ACTION ITEM: Your copy should match the entries exactly, with no images carried over.

* * *

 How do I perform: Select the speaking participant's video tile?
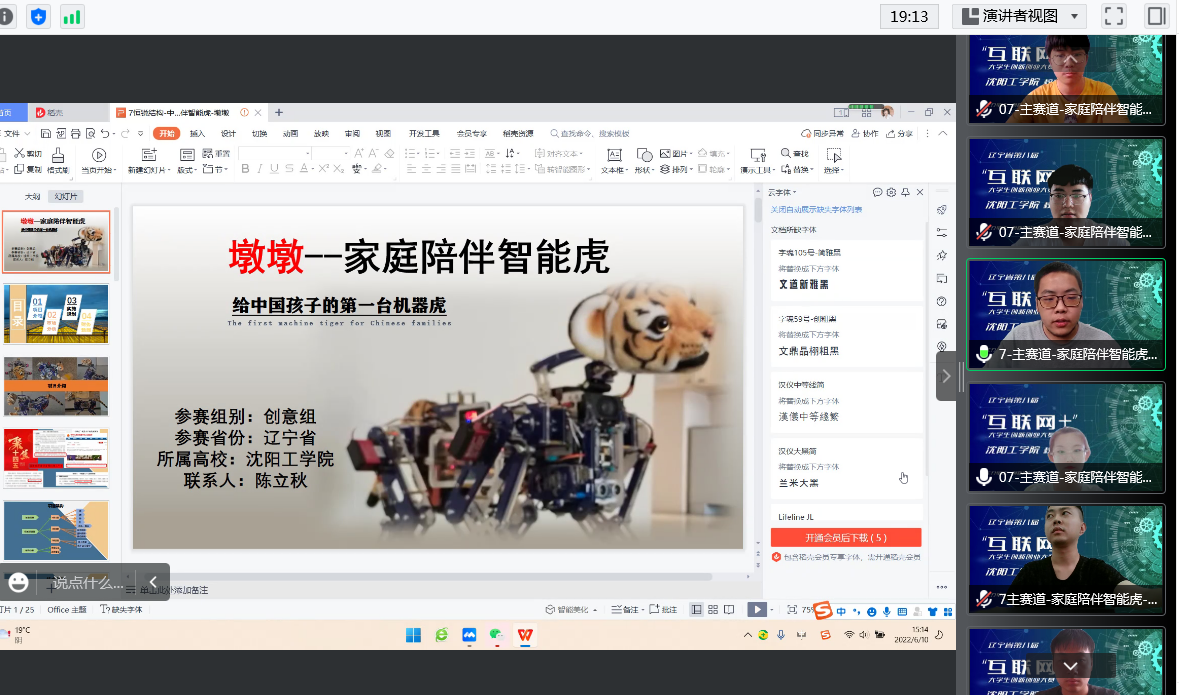pos(1065,315)
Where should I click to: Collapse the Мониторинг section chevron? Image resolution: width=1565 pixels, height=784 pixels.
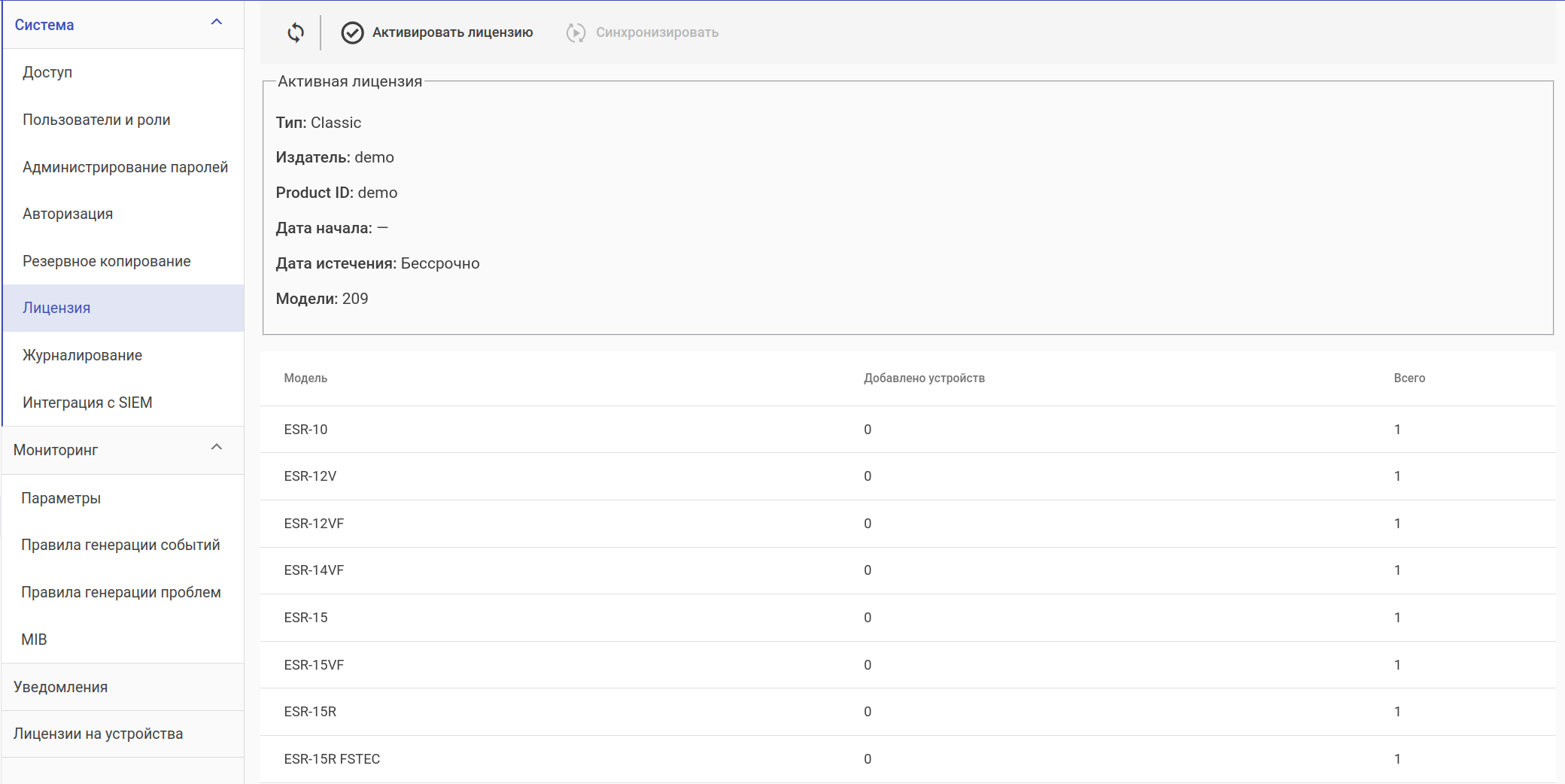217,448

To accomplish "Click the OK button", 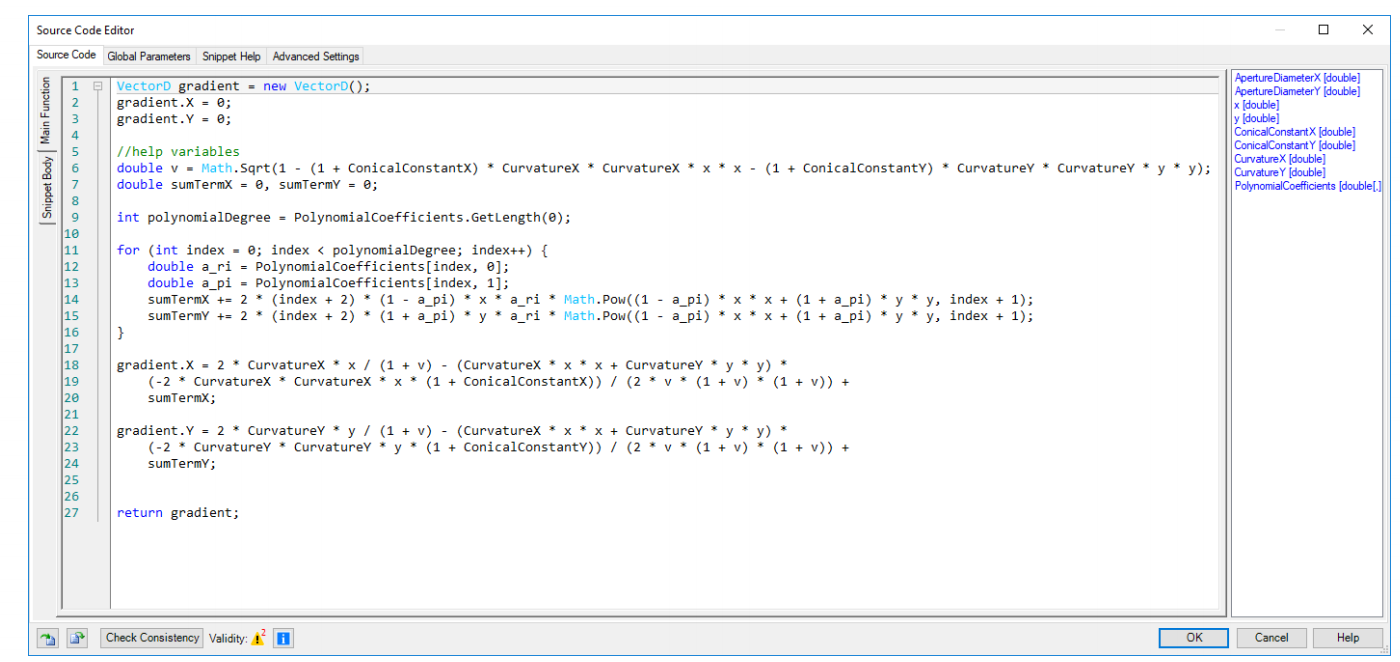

* * *

SOLUTION TO THE EXERCISE:
 How do I perform: Select the speaking participant's video tile?
pos(1065,315)
Where should I click to: Collapse the Мониторинг section chevron? Image resolution: width=1565 pixels, height=784 pixels.
217,448

To accomplish "Click the OK button", 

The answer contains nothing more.